Eve Tushnet (born 1978) is an American Catholic lesbian author, blogger, and speaker. In addition to authoring fiction and nonfiction books, she has a blog and writes regularly for several major magazines, among them The American Spectator, Commonweal, National Catholic Register, National Review, America Magazine, and The Washington Blade. Tushnet was one of the people who helped to found the organization Building Catholic Futures.

==Views==

Tushnet is celibate due to the Catholic Church's teaching on sex outside of heterosexual marriage.

Tushnet was active in politics speaking against same-sex marriage, having stated that marriage should be reserved for heterosexuals, whose "relationships can be either uniquely dangerous or uniquely fruitful.

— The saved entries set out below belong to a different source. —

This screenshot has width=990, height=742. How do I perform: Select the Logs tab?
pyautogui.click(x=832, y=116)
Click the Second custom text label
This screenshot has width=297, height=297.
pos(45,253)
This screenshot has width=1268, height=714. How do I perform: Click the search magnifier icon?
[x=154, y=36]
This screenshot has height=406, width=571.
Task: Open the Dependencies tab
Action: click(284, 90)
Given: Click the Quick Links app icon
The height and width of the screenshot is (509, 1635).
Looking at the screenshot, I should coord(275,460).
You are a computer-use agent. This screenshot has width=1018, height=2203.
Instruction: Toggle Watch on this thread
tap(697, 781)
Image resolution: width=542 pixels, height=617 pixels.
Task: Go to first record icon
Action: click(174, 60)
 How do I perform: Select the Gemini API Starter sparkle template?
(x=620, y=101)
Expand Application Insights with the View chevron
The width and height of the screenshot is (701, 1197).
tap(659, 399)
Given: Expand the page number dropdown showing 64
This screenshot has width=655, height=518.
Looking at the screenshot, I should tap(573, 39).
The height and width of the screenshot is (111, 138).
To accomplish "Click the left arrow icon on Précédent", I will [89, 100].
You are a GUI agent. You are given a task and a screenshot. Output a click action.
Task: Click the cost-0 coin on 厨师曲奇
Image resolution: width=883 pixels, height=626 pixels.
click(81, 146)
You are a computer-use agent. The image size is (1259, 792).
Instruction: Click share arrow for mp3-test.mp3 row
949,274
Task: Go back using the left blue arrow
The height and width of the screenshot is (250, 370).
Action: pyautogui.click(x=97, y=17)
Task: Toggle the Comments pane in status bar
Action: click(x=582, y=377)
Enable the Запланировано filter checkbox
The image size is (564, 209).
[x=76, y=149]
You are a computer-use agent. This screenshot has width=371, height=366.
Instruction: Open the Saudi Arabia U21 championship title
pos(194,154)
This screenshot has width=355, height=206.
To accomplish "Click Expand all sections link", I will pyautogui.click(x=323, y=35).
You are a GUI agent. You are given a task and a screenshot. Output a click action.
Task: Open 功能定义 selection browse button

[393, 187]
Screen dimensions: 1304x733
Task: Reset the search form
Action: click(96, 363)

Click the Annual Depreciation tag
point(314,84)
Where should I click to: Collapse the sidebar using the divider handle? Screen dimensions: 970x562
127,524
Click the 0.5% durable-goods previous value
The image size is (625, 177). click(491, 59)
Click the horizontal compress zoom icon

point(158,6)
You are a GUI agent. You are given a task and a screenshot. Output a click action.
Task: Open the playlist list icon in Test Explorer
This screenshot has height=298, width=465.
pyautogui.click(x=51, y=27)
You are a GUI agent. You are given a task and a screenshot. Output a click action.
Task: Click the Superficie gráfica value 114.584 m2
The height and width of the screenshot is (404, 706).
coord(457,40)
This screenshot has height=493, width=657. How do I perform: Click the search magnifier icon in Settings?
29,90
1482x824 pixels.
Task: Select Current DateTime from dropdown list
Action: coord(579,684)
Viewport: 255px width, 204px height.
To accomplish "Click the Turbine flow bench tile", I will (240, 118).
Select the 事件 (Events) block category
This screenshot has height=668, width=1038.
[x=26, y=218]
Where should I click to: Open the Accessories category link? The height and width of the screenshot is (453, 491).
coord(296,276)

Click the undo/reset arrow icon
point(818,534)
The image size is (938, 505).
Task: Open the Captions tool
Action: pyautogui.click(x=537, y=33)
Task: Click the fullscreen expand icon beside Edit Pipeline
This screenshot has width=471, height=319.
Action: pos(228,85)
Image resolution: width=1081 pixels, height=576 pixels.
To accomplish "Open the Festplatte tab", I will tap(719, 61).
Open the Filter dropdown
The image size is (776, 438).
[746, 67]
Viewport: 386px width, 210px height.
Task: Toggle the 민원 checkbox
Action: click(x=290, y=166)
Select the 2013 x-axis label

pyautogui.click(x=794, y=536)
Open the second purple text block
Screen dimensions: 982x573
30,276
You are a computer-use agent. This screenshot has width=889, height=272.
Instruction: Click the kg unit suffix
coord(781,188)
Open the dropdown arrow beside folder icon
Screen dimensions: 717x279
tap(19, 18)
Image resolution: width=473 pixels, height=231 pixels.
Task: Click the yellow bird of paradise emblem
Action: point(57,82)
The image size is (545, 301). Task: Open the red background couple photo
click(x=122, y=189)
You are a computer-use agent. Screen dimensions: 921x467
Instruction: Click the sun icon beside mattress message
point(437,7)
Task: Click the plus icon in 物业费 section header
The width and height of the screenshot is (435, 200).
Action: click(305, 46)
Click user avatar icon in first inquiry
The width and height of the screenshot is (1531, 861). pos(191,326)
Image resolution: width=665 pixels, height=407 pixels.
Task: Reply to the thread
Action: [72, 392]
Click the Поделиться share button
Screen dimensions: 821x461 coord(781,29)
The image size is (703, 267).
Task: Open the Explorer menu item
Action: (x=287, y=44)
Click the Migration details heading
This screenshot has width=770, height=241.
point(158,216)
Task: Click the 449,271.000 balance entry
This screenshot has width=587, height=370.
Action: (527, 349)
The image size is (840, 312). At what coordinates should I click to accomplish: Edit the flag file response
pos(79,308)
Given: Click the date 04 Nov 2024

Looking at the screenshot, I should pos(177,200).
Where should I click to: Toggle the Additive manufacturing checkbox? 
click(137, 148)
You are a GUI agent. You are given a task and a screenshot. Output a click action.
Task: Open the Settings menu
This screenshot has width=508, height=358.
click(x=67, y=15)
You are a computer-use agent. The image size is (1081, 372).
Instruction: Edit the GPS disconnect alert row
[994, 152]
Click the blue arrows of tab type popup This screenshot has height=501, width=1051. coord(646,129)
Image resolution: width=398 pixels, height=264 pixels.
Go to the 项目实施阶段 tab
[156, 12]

Thus it makes sense to have an institution dedicated to structuring and channeling them."

In 2022, Tushnet said that she regretted her involvement in anti-gay-marriage organizing, stating that she wants there to be more expansive, non-marital forms of legal kinship available, and that the government should provide legal protection for people who are loving and caring for each other.

Throughout Tushnet's writing career on Christianity and sexuality, she has often referenced forms of nonsexual intimacy available to gay (and all) Catholics, such as Christian traditions of sworn kinship and covenant friendship. As Scriptural basis, she references the positive Biblical examples of non-marital same-sex love such as Ruth and Naomi, David and Jonathan, or Jesus and John. Her writing often focuses on how Catholic living and lesbianism can coexist and positively affect one another. "I really think the most important thing is, I really like being gay and I really like being Catholic," she said in a 2010 interview with The New York Times. "If nobody ever calls me self-hating again, it will be too soon."

== Bibliography ==

=== Non-fiction ===
- Tushnet, Eve (2014). "Gay and Catholic : accepting my sexuality, finding community, living my faith"
- Tushnet, Eve (2018). "Christ's Body, Christ's Wounds: Staying Catholic When You've Been Hurt in the Church"
- Tushnet, Eve (2021). "Tenderness : a gay Christian's guide to unlearning rejection and experiencing God's extravagant love"

=== Novels ===
- Tushnet, Eve (2015). "Amends : a novel"
- Tushnet, Eve (2019). "Punishment : a love story"

=== Short fiction ===

- Stories

| Title | Year | First published | Reprinted/collected | Notes |
|---|---|---|---|---|
| A story like mine | 2009 | Tushnet, Eve (July 2009). "A story like mine". Lady Churchill's Rosebud Wristlet. 24. |  |  |

==Personal life==
Her father is Mark Tushnet, a professor at Harvard Law School. Her mother, Elizabeth Alexander, directs the National Prison Project of the American Civil Liberties Union. Her sister Rebecca Tushnet is also a professor at Harvard Law School.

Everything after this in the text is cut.